Ann Coulter has weighed in on the Don Imus firing and she sees nothing less than the Death Of All Comedy.
"The requirement to always "be nice" would be the end of Chris Rock and Dave Chappelle, two of the funniest comedians in America," she said in her April 11, 2007 column. "Let me rephrase that: It would be the end of all humor."
It must be difficult for Miss Coulter to comment on humor. She has been suffering from a necrotic funny bone for some years now. Clinicians made the diagnosis on the basis of some of Miss Coulter's knee slappers including:
- A suggestion that the New York Times building would be a more appropriate target for a terrorist bomb that the Federal Building in Oklahoma City;
- An assertion that the "Jersey Girls" didn't really love their husbands and were mere publicity seekers;
- And who can forget Miss Coulter's labeling (or libeling) of Senator John Edwards as gay?
Miss Coulter's column claims that the action taken against Don Imus will result in a closing down of the political discourse.

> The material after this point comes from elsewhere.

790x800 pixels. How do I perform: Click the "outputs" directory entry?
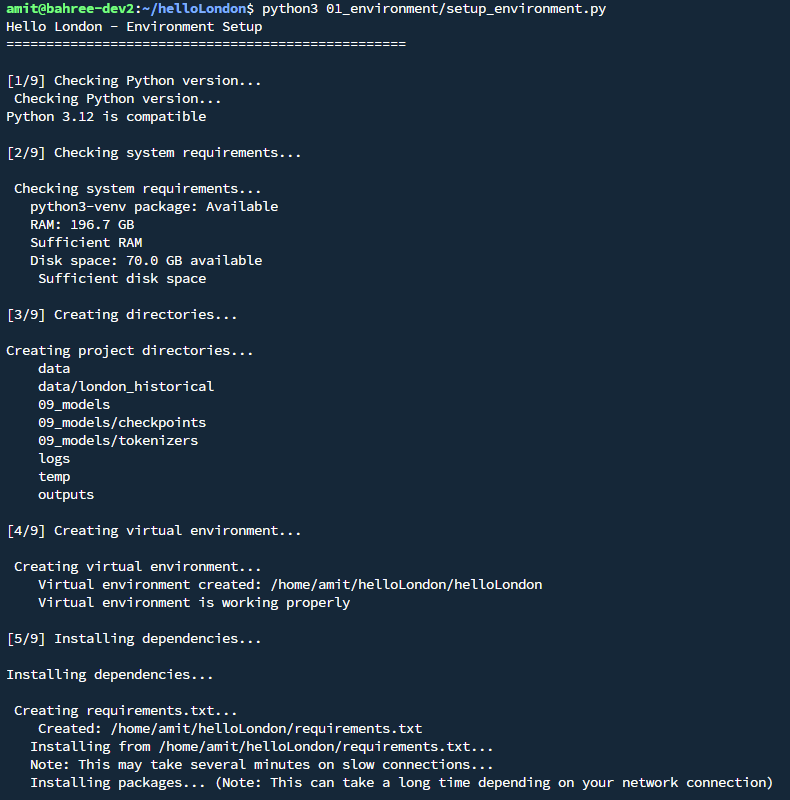66,495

She insist that do-gooders will sanitize language to the point were nobody can say anything. She revives an anecdote involving Sir Winston Churchill to make her point:
"I remember when I was a child, being taken to the celebrated Barnum's Circus, which contained an exhibition of freaks and monstrosities, but the exhibit on the program which I most desired to see was the one described as 'The Boneless Wonder.' My parents judged that the spectacle would be too demoralizing and revolting for my youthful eye, and I have waited 50 years to see The Boneless Wonder sitting on the Treasury Bench (Labor Party Member Ramsay MacDonald)."
But there is a difference between Churchill's comments and the Imus slur against the Rutgers women's basketball team. The Churchill comment is a metaphor directed at a public official who allegedly has demonstrated a lack of moral courage. The Imus slur managed to simultaneously demean the women of the basketball team over their race and their sexual virtue. Contrary to the person of the receiving end of Churchill's comment, these women had not done anything to put themselves in the public eye except play basketball.
It is the difference between asserting that all blonds are bubbleheads and arguing that one particular blond, like Ann Coulter, who is simply possesses Really Stupid Ideas.
Miss Coulter also lacks a certain amount of credibility when it comes to the idea of civil political discourse. After all, how can the author of How to talk to a Liberal (If You Must) make such discourse appealing when she so obviously doesn't believe in it? In fact, she makes civil political discourse sound as appealing as a tax audit or root canal would.
After her most recent controversy surrounding John Edwards, Miss Coulter demonstrated that she doesn't know the difference between a schoolyard taunt and actual humor.
And there's nothing very funny about not knowing the difference.